Skip site navigation (1) Skip section navigation (2)

Re: index structure for 114-dimension vector

From: Oleg Bartunov <oleg(at)sai(dot)msu(dot)su>
To: Alexander Staubo <alex(at)purefiction(dot)net>
Cc: Andrew Lazarus <andrew(at)pillette(dot)com>, pgsql-performance(at)postgresql(dot)org
Subject: Re: index structure for 114-dimension vector
Date: 2007-04-27 04:42:37
Message-ID: (view raw, whole thread or download thread mbox)
Lists: pgsql-performance
On Fri, 27 Apr 2007, Alexander Staubo wrote:

> On 4/20/07, Andrew Lazarus <andrew(at)pillette(dot)com> wrote:
>> I have a table with 2.5 million real[] arrays. (They are points in a
>> time series.) Given a new array X, I'd like to find, say, the 25
>> closest to X in some sense--for simplification, let's just say in the
>> usual vector norm. Speed is critical here, and everything I have tried
>> has been too slow.
> Let me chime in with the observation that this is a multidimensional
> nearest neighbour (reverse nearest neighbour and its close cousin,
> k-NN) that is well known in statistics, and particularly relevant to
> statistical learning and classification. Knowing the jargon might help
> you dig up efficient algorithms to mine your data; there are tons of
> fascinating papers available through Citeseer.
> In particular, I recommend the paper "Efficient k-NN Search on
> Vertically Decomposed Data" by de Vries et al, SIGMOD 2002 (PDF here:
>, if only for inspiration. It
> proposes an algorithm called BOND to drastically reduce the search
> space by probalistic means. They give an example using image
> histograms, but the algorithm applies to any multidimensional data.
> Briefly put, it points out that proximity comparison can be computed
> vertically, a few dimensions at a time, and entire subsets can be
> thrown away when it's apparent that they are below a statistically
> derived lower bound. The only gotcha is that the algorithm derives
> much of its performance from the assumption that your data is
> vertically decomposed, one table per dimension, otherwise the search
> effectively incurs a sequential scan of the entire dataset, and then
> you're pretty much back to square one.
> The most common approach to nearest neighbour search is to use a
> spatial data structure. The classic algorithm is the kd-tree
> ( and there's the newer K-D-B
> tree, neither of which are available in PostgreSQL. If I remember
> correctly, R-trees have also been shown to be useful for high numbers
> of dimensions; with PostgreSQL you have R-trees and even better
> R-tree-equivalent support through GiST. I have no idea whether you can
> actually munge your integer vectors into something GiST can index and
> search, but it's a thought. (GiST, presumably, can also theoretically
> index kd-trees and other spatial trees.)

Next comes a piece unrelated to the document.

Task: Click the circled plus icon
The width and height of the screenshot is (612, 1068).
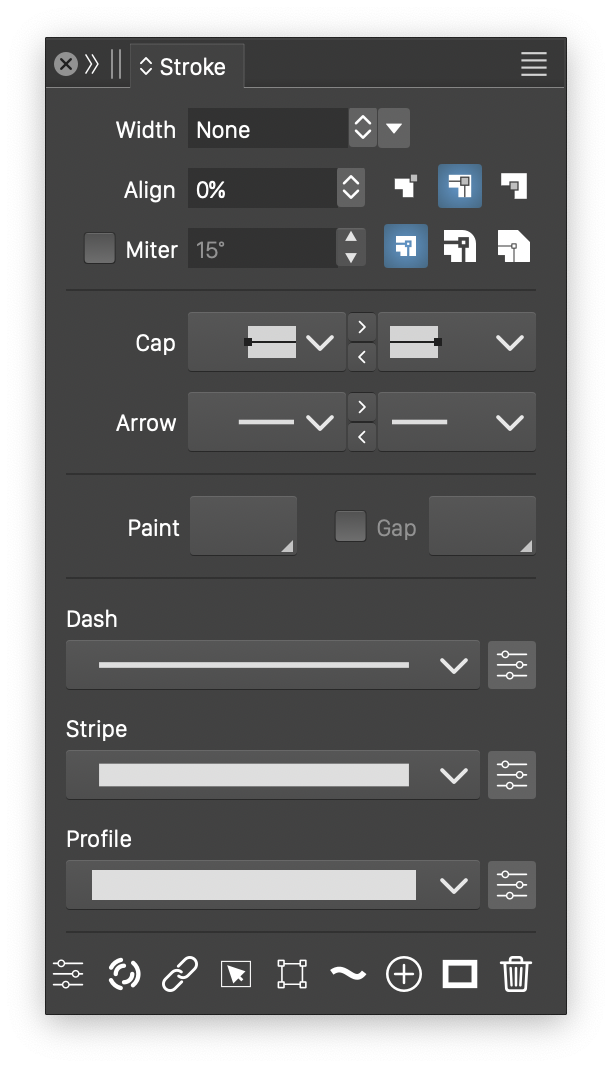Action: click(x=404, y=973)
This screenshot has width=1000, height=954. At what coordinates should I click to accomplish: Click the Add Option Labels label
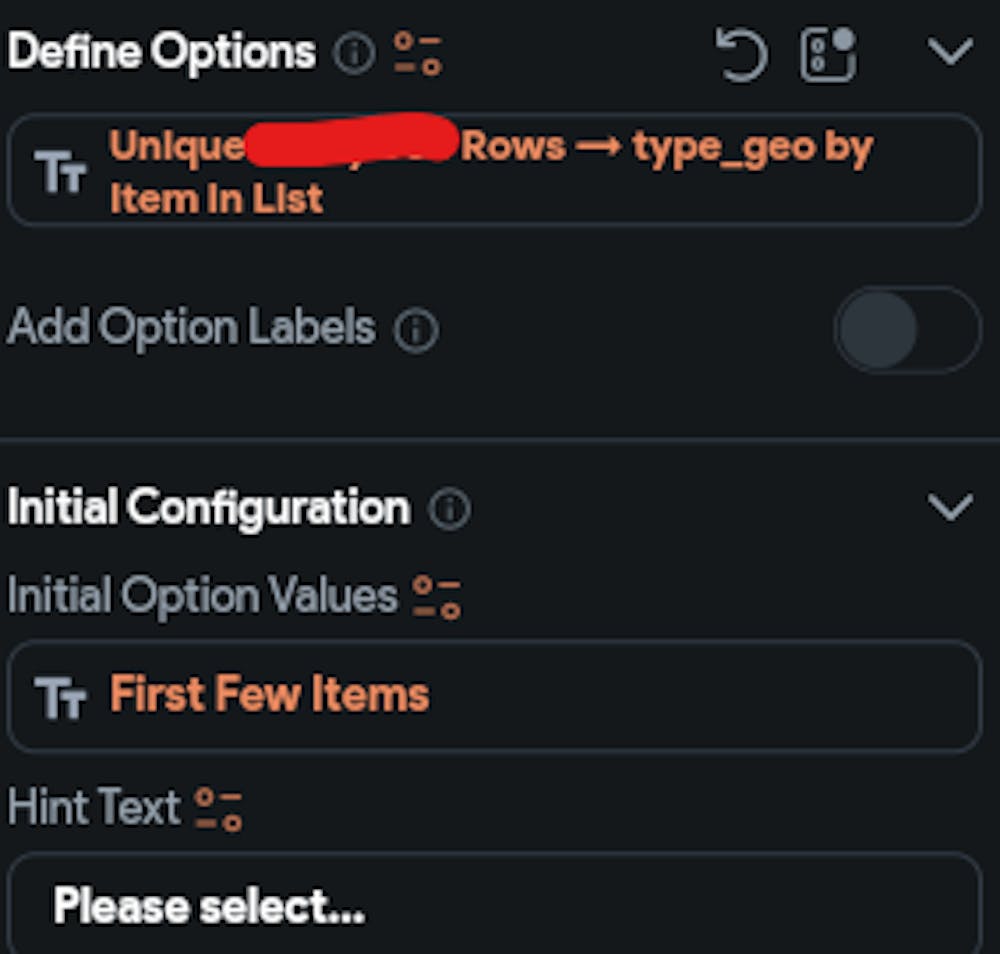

you're right, but currently  only theoretically due to interface restriction.
We have plan to improve it sometime. There was SP-GiST project, which 
could be used for k-d-b tree,  see
I don't know if it works with 8.2 version. Also, it doesn't supports
concurrency and recovery

> Alexander.
> ---------------------------(end of broadcast)---------------------------
> TIP 4: Have you searched our list archives?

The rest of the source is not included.